Banks fight payday lenders with cheaper small-dollar loans

U.S. Bank
Daniel Acker/Bloomberg

More banks are offering customers small-dollar installment loans or lines of credit at lower costs than nonbanks as alternatives such as payday lenders fall out of favor with regulators.

Financial institutions are on track to save consumers millions of dollars each year, said Gabriel Kravitz, a Pew Charitable Trusts manager who researches this market. Multiple large banks including Bank of America , Huntington Bank, Regions Bank, U.S. Bank and Wells Fargo offer these products to customers. Several mid-size and community banks — including First National Bank, WesBanco and First Financial Bank — have also entered the fray.

This more consumer-friendly effort follows joint regulatory guidance in May 2020 that encouraged financial institutions to offer small loans to account holders. "It's something banks have realized is a competitive necessity," said Christopher Leonard, chief executive of Velocity Solutions, which works with about 100 community banks and credit unions to offer small-dollar installment loans to consumers. "The alternatives are not good. Payday loans are harmful and trap people in a cycle of debt," Leonard said.

More U.S. households turned to installment loans in 2022, with total spending on these loans climbing 25% to an estimated $36.7 billion, according to a report from the Financial Health Network. Nonbanks still dominate this market, but Pew's research found that borrowers would prefer to turn to their bank, Kravitz said.

"The big picture is that these loans are gaining traction in the market and serving as affordable options to things like payday loans," Kravitz said.

These products vary by bank, but loans are generally for up to $1,000 and require repayment over three or four months. Some banks structure their offering as a line of credit, often in the $500 to $1,000 range.

Small-dollar credit products are proving popular with consumers. Since launching its product in 2020, Bank of America has extended 1.6 million Balance Assist loans for more than $700 million, according to a spokesperson. In addition, about 80% of Balance Assist loans are repeat borrowers.

Wells Fargo, which launched its small-dollar loan in the fourth quarter of 2022, said in its 2023 annual report that it had originated more than 350,000 loans and that customer response was exceeding expectations.

To be sure, some banks are hesitant to offer small-dollar loans, in part because they are concerned about the ability to make money. There are narrow margins based on regulatory APR caps, so the economics can be challenging, said Blair Lanier, who leads a new financial institution small-dollar program for Upstart.com. There are also regulatory and compliance considerations related to offering loans to financially strained customers, Lanier said.

However, major banks have been doing it effectively for several years and managing risk, Kravitz said. Smaller banks may find it more efficient to find a partner to help with issues such as pricing and automation. "By offering a product like this, banks are keeping customers inside the bank, saving them money and building a positive long-term relationship," he said.
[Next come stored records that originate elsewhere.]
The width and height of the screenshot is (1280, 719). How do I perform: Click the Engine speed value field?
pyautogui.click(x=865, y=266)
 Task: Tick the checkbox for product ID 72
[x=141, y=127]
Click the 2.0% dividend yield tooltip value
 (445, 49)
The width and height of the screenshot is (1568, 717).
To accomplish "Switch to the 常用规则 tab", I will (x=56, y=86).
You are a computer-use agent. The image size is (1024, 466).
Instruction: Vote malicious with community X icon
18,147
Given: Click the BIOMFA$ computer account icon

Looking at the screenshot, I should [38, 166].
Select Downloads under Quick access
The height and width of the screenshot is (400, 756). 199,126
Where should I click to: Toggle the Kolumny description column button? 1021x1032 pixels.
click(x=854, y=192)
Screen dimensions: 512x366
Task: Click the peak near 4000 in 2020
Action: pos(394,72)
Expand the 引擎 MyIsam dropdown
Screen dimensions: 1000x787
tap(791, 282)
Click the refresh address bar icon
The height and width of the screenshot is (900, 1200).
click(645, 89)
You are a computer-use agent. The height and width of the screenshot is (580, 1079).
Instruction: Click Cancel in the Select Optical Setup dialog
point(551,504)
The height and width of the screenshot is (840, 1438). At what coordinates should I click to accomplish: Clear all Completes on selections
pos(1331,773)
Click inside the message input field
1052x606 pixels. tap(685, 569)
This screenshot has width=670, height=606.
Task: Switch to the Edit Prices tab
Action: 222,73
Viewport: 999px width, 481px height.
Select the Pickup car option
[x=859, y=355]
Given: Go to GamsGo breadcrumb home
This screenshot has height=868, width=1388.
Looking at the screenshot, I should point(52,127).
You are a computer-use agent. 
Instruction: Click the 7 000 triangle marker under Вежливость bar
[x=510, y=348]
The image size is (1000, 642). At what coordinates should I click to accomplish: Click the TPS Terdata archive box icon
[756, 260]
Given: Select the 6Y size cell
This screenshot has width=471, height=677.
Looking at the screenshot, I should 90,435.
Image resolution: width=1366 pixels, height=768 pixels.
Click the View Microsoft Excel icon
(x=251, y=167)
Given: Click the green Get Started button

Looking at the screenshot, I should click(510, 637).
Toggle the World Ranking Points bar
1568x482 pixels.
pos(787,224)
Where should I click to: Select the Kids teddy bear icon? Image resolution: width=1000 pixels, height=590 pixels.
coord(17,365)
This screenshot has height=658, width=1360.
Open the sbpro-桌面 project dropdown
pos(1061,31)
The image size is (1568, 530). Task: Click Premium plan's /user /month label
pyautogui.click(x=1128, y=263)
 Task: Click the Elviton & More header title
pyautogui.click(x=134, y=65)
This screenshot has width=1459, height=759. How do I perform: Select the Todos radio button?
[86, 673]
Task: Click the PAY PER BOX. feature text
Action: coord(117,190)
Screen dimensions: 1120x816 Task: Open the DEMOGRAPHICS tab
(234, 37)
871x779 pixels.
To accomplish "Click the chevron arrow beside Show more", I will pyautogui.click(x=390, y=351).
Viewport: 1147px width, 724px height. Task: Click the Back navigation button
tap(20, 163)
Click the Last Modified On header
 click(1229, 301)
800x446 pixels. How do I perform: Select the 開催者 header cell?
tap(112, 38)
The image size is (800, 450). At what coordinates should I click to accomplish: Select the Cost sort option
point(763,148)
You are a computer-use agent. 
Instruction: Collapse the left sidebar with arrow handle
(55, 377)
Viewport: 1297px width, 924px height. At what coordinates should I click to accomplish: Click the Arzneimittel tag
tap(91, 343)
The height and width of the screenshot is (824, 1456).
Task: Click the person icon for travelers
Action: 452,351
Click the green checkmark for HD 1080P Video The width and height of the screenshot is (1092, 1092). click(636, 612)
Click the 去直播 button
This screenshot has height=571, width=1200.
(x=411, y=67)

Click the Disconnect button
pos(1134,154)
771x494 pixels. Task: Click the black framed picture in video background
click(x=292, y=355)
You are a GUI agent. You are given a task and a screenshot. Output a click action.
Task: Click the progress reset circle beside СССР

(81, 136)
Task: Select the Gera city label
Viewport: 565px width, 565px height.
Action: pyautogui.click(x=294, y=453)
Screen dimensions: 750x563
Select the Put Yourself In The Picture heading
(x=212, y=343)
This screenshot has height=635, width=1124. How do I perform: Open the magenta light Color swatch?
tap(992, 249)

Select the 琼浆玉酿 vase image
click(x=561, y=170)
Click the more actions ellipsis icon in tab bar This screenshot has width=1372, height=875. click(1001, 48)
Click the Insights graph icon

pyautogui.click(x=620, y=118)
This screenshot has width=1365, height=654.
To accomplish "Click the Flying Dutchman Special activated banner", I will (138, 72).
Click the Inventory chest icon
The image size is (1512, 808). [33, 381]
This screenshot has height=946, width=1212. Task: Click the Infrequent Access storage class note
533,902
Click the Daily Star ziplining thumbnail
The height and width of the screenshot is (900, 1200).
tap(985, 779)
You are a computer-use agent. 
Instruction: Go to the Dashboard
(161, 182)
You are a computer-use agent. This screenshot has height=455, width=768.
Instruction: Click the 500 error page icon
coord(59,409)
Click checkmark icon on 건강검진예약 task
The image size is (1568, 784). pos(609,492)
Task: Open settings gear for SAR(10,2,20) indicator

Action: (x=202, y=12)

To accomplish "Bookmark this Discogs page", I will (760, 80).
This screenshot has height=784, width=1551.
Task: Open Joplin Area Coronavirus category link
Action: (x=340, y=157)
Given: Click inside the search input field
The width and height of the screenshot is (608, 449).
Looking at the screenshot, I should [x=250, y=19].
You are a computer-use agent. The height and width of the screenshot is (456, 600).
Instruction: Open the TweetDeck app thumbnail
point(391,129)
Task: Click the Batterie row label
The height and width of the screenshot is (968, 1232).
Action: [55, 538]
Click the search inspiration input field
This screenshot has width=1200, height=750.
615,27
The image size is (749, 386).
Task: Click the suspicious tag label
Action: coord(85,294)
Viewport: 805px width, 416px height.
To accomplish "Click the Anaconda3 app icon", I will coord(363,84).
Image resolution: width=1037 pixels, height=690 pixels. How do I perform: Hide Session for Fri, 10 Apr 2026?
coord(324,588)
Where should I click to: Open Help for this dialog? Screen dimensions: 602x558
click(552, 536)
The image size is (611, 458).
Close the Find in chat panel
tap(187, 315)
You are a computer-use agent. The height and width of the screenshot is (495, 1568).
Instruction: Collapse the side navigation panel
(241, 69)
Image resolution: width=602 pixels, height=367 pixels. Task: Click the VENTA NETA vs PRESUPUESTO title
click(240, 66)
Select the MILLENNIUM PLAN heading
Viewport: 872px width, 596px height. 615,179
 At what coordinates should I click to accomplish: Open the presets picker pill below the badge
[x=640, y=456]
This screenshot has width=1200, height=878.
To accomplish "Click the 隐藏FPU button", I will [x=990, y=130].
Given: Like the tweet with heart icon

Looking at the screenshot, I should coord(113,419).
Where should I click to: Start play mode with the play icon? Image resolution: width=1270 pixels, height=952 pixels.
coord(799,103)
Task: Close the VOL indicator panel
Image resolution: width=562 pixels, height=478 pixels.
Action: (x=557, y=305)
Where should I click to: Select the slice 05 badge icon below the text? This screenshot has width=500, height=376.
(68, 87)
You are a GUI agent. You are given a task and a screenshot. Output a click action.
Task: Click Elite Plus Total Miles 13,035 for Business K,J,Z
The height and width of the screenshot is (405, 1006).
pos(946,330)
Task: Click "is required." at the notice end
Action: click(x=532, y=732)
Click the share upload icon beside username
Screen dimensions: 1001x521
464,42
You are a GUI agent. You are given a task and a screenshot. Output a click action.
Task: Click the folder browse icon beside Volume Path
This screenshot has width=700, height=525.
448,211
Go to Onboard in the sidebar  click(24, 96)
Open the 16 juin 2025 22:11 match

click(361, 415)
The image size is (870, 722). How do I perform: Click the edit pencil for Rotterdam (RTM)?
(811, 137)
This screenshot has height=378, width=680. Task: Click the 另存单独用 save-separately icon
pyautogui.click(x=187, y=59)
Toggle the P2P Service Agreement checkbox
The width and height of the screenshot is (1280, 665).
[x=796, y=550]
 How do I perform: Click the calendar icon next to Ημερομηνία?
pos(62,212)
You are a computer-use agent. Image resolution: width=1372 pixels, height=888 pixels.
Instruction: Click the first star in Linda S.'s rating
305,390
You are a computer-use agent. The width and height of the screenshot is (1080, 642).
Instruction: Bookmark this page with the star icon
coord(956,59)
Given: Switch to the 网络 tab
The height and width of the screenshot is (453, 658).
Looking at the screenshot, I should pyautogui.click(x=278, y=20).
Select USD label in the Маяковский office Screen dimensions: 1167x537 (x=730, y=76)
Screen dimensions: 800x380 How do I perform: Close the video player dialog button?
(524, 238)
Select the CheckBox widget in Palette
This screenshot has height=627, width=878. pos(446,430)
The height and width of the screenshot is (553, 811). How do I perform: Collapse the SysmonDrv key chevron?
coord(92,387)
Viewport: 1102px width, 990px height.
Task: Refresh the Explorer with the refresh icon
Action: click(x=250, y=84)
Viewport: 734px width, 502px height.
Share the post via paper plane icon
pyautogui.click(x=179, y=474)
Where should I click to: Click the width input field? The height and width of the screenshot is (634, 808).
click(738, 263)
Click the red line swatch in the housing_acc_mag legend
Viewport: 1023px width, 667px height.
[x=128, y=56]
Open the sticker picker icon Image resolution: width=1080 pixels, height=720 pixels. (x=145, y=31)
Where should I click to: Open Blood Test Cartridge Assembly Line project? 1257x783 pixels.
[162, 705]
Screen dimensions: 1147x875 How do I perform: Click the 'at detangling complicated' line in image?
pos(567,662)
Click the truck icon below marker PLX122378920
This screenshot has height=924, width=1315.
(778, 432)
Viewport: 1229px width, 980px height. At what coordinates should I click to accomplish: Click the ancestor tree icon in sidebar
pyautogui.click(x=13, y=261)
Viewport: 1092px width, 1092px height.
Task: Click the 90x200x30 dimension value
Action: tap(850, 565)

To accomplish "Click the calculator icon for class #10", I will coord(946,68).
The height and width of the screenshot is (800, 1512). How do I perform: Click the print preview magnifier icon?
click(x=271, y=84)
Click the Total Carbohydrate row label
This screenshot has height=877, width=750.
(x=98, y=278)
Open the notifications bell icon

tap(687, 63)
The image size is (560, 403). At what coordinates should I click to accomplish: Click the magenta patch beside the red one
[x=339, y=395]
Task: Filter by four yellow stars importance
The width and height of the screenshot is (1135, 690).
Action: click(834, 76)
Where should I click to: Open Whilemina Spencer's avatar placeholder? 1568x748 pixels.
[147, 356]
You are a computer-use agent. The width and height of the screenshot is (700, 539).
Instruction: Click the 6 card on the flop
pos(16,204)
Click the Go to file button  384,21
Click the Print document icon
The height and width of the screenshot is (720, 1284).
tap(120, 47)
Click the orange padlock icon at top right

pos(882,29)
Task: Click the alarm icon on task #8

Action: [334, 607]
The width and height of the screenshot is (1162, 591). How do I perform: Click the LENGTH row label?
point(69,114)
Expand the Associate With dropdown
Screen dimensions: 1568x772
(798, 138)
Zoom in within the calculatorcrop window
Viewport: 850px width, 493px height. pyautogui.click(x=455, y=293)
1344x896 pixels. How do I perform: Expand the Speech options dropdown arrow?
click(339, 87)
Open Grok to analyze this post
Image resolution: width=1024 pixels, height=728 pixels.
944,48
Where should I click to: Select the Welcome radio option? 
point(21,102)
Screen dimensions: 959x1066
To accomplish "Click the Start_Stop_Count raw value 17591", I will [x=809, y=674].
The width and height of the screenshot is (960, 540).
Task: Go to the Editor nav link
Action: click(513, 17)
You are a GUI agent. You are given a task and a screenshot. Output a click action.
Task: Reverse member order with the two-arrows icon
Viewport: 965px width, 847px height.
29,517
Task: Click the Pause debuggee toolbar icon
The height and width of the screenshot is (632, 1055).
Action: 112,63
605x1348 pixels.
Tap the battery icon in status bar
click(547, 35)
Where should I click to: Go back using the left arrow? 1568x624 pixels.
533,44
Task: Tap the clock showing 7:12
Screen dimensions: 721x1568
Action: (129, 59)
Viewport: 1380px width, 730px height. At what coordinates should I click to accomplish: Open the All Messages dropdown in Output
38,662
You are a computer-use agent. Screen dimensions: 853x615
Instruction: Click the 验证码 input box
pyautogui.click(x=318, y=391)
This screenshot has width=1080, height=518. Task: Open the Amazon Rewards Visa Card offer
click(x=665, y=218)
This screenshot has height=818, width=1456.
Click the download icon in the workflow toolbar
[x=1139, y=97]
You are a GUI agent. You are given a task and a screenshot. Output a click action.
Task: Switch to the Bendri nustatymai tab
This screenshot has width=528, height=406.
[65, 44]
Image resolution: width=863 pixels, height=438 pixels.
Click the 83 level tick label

It's also an opportunity for banks to compete with credit unions, which offer similar products. Small-dollar loan volume at credit unions has been ticking up, accounting for $304.5 million in the second quarter of 2024, according to the latest data available from the National Credit Union Administration. That's up from $283.9 million in the first quarter. For the quarter ended in June, more than 500 federal credit unions offered payday alternative loans as a member service, according to the NCUA.

The options offered by banks can be more financially feasible for consumers than seeking financing from payday lenders. Bank of America charges a $5 fee for opening a Balance Assist loan. That fee would translate into an effective APR of 5.99% to 29.76%, depending on the amount borrowed, according to information on the bank's website. A customer who took a $100 Balance Assist loan would be responsible for repaying $105 with an equivalent APR of 29.76%. Thirty-five dollars would be due in 30 days, another $35 would be due in 60 days and the final installment of $35 would be due in 90 days.

U.S. Bank, meanwhile, charges a $6 fee for every $100 borrowed. So, someone who borrows $400 would have a fee of $24, with an equivalent APR of 35.65%. They repay the loan over three months.

"We find in most scenarios, this is an option that saves clients money over credit card APRs or payday lending," Jennifer Mott, WesBanco's executive vice president of retail banking, said in an email.

By comparison, a typical two-week payday loan with a $15 per $100 fee equates to an APR of almost 400%, according to the Consumer Financial Protection Bureau. Many states set a maximum amount for payday loan fees, ranging from $10 to $30 for every $100 borrowed, according to the CFPB.